CC BY-NC-ND 4.0 · Endosc Int Open 2024; 12(08): E962-E967
DOI: 10.1055/a-2376-1913
Innovation forum

Direct endoscopic necrosectomy: Pilot study of a new dedicated device

1   Digestive Endoscopy Service, Department of Diagnostic and Therapeutic Services, IRCCS-ISMETT, Palermo, Italy
,
2   Unit of Gastroenterology and Digestive Endoscopy, Morgagni-Pierantoni Hospital, Forli, Italy (Ringgold ID: RIN18568)
3   Unit of Gastroenterology and Digestive Endoscopy, Maurizio Bufalini Hospital, Cesena, Italy (Ringgold ID: RIN161128)
,
Alessandro Fugazza
4   Digestive Endoscopy Unit, Division of Gastroenterology, Humanitas Research Hospital, Rozzano, Italy
,
5   Department of Medicine and Surgery, Università degli Studi di Enna 'Kore', Enna, Italy (Ringgold ID: RIN217140)
6   Gastroenterology Unit, Umberto I Hospital, Enna, Italy (Ringgold ID: RIN73129)
,
Mario Traina
1   Digestive Endoscopy Service, Department of Diagnostic and Therapeutic Services, IRCCS-ISMETT, Palermo, Italy
,
7   Gastroenterology and Digestive Endoscopy Unit, Viale Camillo Golgi, 19, Fondazione I.R.C.C.S. Policlinico San Matteo, Pavia (PV) 27100, Italy
,
Carlo Fabbri
8   Digestive Endoscopy and Gastroenterology Unit, Forlì-Cesena Hospitals, Azienda Unita Sanitaria Locale della Romagna, Forlì-Cesena, Italy (Ringgold ID: RIN390233)
,
Ilaria Tarantino
1   Digestive Endoscopy Service, Department of Diagnostic and Therapeutic Services, IRCCS-ISMETT, Palermo, Italy
› Author Affiliations
Supported by: Italian Health Ministry ricerca corrente 2024

Abstract

Background and study aims Direct endoscopic necrosectomy (DEN) represents the first-line treatment for walled-off necrosis (WON). However, DEN has a non-negligible rate of overall adverse events (AE) and is time-consuming due to the lack of dedicated devices. This pilot study was designed to evaluate the feasibility and safety of a novel dedicated device for DEN named Necrolit.

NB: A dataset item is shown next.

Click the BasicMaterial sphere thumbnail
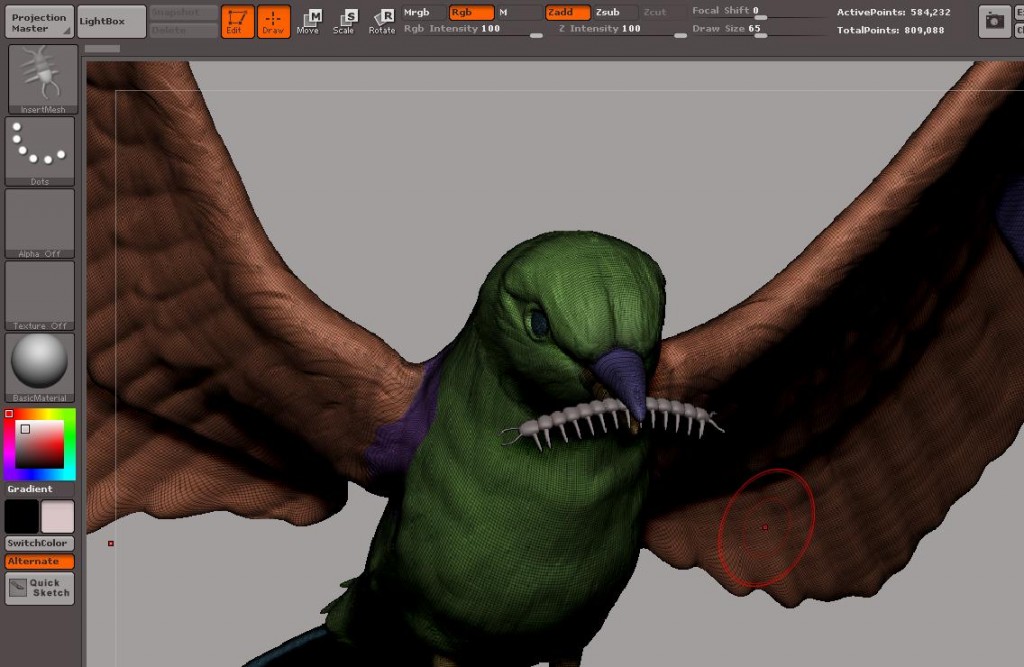1024x667 pixels. tap(40, 366)
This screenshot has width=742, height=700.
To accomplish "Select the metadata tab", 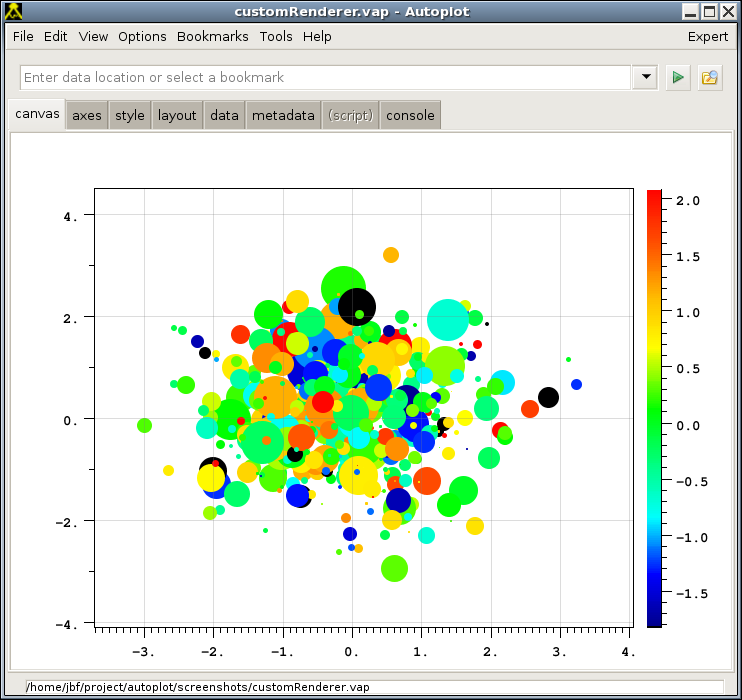I will pos(283,115).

Patients and methods In this multicenter retrospective analysis,16 patients with WON who underwent DEN using Necrolit were compared with a control group treated with non-dedicated devices. Technical success, AEs, clinical success, number of procedures per patient, procedure time, and length of hospital stay were evaluated. Necrolit technical performance indicators were also studied.

Results Technical success was obtained in all patients in both groups. In the Necrolit group, the overall AE rate was 10.1% vs. 15.9% in the control group. Clinical success was 100% in the Necrolit group vs. 81.3% in the control group. Patients treated with Necrolit underwent a slightly lower mean number of procedures (4.1 ± 2.3 vs. 5.1 ± 1.9) with comparable mean procedure time (67.8 ± 39 minutes vs. 70.1 ± 32.6 minutes). Mean duration of hospital stay was 39.4 days (± 30.9) in the Necrolit group vs. 43 days (± 29.4) in the control group. Device-related technical performance was rated positively.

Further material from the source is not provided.